◆ WORK REQUIRED:
Scan the listing below for the word "menu", then copy each line that has it.

◆ THE RECORDS:
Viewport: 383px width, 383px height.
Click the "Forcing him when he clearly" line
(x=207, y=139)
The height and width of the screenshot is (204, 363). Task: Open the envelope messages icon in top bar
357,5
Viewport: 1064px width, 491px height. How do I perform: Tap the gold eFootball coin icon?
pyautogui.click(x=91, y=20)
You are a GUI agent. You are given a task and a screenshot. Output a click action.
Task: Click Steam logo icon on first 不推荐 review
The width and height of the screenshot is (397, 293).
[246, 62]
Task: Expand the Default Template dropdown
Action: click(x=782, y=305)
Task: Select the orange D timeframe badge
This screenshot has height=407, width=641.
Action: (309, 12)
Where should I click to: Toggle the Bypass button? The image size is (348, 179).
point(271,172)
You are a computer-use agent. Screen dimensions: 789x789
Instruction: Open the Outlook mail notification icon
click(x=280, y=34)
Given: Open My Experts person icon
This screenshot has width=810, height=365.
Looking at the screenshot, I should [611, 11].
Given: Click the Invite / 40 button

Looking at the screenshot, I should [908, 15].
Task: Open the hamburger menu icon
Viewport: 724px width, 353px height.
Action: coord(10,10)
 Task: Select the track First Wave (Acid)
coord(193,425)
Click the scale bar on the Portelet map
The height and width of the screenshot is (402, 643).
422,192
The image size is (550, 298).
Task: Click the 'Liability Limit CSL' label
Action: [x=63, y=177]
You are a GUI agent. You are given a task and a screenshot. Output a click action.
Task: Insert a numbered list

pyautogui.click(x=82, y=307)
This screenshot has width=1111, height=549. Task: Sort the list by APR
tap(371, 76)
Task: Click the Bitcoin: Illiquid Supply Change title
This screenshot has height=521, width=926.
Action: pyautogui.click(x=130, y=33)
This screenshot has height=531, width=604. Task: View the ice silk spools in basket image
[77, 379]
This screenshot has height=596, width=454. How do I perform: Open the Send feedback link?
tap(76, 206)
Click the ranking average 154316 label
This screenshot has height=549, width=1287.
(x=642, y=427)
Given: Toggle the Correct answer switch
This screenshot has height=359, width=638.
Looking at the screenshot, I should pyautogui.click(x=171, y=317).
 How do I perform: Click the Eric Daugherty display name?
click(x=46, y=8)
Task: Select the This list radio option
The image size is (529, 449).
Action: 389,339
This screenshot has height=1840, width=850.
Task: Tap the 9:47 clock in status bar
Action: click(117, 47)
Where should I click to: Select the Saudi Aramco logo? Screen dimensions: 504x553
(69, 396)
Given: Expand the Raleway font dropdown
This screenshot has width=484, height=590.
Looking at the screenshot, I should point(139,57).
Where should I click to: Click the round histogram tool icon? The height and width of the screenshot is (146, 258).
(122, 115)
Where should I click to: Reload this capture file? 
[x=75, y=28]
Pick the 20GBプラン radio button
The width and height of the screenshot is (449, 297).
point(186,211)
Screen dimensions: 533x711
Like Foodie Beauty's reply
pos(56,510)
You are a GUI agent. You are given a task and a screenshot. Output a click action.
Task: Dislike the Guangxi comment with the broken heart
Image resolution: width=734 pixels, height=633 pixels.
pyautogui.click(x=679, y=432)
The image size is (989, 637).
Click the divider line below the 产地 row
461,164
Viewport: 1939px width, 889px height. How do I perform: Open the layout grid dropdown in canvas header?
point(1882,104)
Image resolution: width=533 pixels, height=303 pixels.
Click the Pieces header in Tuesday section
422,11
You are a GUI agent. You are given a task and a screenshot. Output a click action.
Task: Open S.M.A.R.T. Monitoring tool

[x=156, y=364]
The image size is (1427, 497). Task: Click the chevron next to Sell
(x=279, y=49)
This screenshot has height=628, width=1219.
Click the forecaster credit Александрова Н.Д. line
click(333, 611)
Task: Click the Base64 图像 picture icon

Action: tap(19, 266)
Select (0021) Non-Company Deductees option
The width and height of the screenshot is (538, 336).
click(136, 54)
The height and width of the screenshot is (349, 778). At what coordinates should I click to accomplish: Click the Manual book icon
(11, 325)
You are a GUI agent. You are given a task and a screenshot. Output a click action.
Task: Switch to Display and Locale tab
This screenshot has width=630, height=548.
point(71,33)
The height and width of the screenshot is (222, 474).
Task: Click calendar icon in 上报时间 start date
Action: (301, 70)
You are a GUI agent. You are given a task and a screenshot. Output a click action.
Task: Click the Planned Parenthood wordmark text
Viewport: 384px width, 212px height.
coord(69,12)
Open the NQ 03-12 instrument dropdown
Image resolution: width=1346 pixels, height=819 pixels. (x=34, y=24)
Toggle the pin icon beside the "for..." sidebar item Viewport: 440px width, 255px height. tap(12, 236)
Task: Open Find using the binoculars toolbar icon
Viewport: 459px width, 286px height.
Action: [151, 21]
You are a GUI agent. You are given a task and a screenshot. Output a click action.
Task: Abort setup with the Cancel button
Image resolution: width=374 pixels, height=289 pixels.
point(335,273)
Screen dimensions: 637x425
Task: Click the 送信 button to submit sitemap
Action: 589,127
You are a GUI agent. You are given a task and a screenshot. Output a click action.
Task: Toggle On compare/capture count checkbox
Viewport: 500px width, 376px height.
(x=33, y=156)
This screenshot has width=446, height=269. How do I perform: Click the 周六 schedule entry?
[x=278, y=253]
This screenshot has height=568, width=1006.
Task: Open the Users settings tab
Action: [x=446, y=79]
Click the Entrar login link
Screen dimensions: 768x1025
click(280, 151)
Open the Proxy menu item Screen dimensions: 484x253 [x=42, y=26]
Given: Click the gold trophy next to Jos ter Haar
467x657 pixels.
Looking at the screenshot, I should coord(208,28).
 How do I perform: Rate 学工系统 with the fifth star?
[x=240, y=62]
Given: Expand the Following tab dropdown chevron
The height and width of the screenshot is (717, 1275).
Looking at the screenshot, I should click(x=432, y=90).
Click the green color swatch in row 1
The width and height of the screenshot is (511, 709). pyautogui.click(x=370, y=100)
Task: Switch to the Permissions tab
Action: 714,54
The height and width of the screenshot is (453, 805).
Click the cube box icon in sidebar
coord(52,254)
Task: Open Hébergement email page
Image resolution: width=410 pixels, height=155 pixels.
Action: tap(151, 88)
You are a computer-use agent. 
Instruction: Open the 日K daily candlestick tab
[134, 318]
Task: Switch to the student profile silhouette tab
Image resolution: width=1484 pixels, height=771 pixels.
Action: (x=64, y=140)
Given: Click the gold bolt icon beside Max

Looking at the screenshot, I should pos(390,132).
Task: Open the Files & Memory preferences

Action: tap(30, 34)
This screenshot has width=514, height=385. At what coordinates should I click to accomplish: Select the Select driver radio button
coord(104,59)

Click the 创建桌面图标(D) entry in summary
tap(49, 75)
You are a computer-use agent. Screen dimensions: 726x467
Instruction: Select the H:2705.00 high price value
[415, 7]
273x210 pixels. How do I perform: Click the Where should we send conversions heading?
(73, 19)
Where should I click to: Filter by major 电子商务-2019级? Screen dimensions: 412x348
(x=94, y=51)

◆ RESPONSE TO THIS TASK:
Task: Open the hamburger menu icon
Open the Proxy menu item Screen dimensions: 484x253 [x=42, y=26]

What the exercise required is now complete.